* **Records drawn from a dataset**

########################################

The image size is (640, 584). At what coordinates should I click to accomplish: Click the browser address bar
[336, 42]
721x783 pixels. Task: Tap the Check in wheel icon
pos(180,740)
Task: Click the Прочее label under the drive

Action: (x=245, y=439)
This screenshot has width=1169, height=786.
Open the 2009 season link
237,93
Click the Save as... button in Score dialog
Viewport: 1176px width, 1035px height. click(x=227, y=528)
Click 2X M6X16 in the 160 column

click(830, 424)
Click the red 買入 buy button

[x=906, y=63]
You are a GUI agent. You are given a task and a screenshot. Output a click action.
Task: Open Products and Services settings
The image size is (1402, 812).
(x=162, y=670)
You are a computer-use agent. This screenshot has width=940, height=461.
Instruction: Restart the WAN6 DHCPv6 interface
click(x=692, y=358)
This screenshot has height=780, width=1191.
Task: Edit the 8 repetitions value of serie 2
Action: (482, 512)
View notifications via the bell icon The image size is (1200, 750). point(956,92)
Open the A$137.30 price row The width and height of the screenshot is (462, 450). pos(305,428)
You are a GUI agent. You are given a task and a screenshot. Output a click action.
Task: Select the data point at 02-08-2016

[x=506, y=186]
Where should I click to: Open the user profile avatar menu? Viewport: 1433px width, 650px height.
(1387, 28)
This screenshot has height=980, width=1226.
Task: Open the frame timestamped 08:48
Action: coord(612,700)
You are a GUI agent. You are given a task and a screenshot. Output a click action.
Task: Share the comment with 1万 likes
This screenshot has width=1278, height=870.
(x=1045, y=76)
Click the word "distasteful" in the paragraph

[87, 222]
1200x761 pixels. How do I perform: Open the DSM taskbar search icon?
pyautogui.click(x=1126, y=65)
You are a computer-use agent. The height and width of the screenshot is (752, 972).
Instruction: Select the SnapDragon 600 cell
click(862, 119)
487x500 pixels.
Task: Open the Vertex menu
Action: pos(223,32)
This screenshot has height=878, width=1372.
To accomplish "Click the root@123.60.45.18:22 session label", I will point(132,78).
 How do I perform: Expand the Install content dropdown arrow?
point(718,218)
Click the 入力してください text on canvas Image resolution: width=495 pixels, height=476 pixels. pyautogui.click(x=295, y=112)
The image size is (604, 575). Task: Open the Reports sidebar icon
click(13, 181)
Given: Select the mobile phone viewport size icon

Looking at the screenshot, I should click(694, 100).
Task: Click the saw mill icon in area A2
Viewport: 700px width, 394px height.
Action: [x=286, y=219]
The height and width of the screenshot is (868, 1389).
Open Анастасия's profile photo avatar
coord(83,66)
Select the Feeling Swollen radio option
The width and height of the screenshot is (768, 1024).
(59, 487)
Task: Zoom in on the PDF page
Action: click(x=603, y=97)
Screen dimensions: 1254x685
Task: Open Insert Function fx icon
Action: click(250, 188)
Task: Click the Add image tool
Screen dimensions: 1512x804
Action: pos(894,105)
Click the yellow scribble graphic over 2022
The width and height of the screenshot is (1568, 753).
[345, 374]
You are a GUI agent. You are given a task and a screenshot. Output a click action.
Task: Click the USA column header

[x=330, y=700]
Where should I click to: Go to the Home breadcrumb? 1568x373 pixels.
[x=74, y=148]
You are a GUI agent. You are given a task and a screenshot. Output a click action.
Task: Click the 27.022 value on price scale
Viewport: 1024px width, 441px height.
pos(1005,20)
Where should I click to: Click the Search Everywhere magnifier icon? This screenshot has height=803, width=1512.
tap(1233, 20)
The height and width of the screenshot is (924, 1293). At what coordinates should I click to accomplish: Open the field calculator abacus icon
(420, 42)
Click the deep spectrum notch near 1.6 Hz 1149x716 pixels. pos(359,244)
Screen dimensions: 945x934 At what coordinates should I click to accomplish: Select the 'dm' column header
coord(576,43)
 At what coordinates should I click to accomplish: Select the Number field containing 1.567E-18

########################################

* **WHAT THE TASK REQUIRES**
Please repeat all the records above exactly as they appear.

* **FINISHED TASK**
The image size is (640, 584). At what coordinates should I click to accomplish: Click the browser address bar
[336, 42]
721x783 pixels. Task: Tap the Check in wheel icon
pos(180,740)
Task: Click the Прочее label under the drive

Action: (x=245, y=439)
This screenshot has width=1169, height=786.
Open the 2009 season link
237,93
Click the Save as... button in Score dialog
Viewport: 1176px width, 1035px height. click(x=227, y=528)
Click 2X M6X16 in the 160 column

click(830, 424)
Click the red 買入 buy button

[x=906, y=63]
You are a GUI agent. You are given a task and a screenshot. Output a click action.
Task: Open Products and Services settings
The image size is (1402, 812).
(x=162, y=670)
You are a computer-use agent. This screenshot has width=940, height=461.
Instruction: Restart the WAN6 DHCPv6 interface
click(x=692, y=358)
This screenshot has height=780, width=1191.
Task: Edit the 8 repetitions value of serie 2
Action: (482, 512)
View notifications via the bell icon The image size is (1200, 750). point(956,92)
Open the A$137.30 price row The width and height of the screenshot is (462, 450). pos(305,428)
You are a GUI agent. You are given a task and a screenshot. Output a click action.
Task: Select the data point at 02-08-2016

[x=506, y=186]
Where should I click to: Open the user profile avatar menu? Viewport: 1433px width, 650px height.
(1387, 28)
This screenshot has height=980, width=1226.
Task: Open the frame timestamped 08:48
Action: coord(612,700)
You are a GUI agent. You are given a task and a screenshot. Output a click action.
Task: Share the comment with 1万 likes
This screenshot has width=1278, height=870.
(x=1045, y=76)
Click the word "distasteful" in the paragraph

[87, 222]
1200x761 pixels. How do I perform: Open the DSM taskbar search icon?
pyautogui.click(x=1126, y=65)
You are a computer-use agent. The height and width of the screenshot is (752, 972).
Instruction: Select the SnapDragon 600 cell
click(862, 119)
487x500 pixels.
Task: Open the Vertex menu
Action: pos(223,32)
This screenshot has height=878, width=1372.
To accomplish "Click the root@123.60.45.18:22 session label", I will point(132,78).
 How do I perform: Expand the Install content dropdown arrow?
point(718,218)
Click the 入力してください text on canvas Image resolution: width=495 pixels, height=476 pixels. pyautogui.click(x=295, y=112)
The image size is (604, 575). Task: Open the Reports sidebar icon
click(13, 181)
Given: Select the mobile phone viewport size icon

Looking at the screenshot, I should click(694, 100).
Task: Click the saw mill icon in area A2
Viewport: 700px width, 394px height.
Action: [x=286, y=219]
The height and width of the screenshot is (868, 1389).
Open Анастасия's profile photo avatar
coord(83,66)
Select the Feeling Swollen radio option
The width and height of the screenshot is (768, 1024).
(59, 487)
Task: Zoom in on the PDF page
Action: click(x=603, y=97)
Screen dimensions: 1254x685
Task: Open Insert Function fx icon
Action: click(250, 188)
Task: Click the Add image tool
Screen dimensions: 1512x804
Action: pos(894,105)
Click the yellow scribble graphic over 2022
The width and height of the screenshot is (1568, 753).
[345, 374]
You are a GUI agent. You are given a task and a screenshot. Output a click action.
Task: Click the USA column header

[x=330, y=700]
Where should I click to: Go to the Home breadcrumb? 1568x373 pixels.
[x=74, y=148]
You are a GUI agent. You are given a task and a screenshot. Output a click action.
Task: Click the 27.022 value on price scale
Viewport: 1024px width, 441px height.
pos(1005,20)
Where should I click to: Click the Search Everywhere magnifier icon? This screenshot has height=803, width=1512.
tap(1233, 20)
The height and width of the screenshot is (924, 1293). At what coordinates should I click to accomplish: Open the field calculator abacus icon
(420, 42)
Click the deep spectrum notch near 1.6 Hz 1149x716 pixels. pos(359,244)
Screen dimensions: 945x934 At what coordinates should I click to accomplish: Select the 'dm' column header
coord(576,43)
 At what coordinates should I click to accomplish: Select the Number field containing 1.567E-18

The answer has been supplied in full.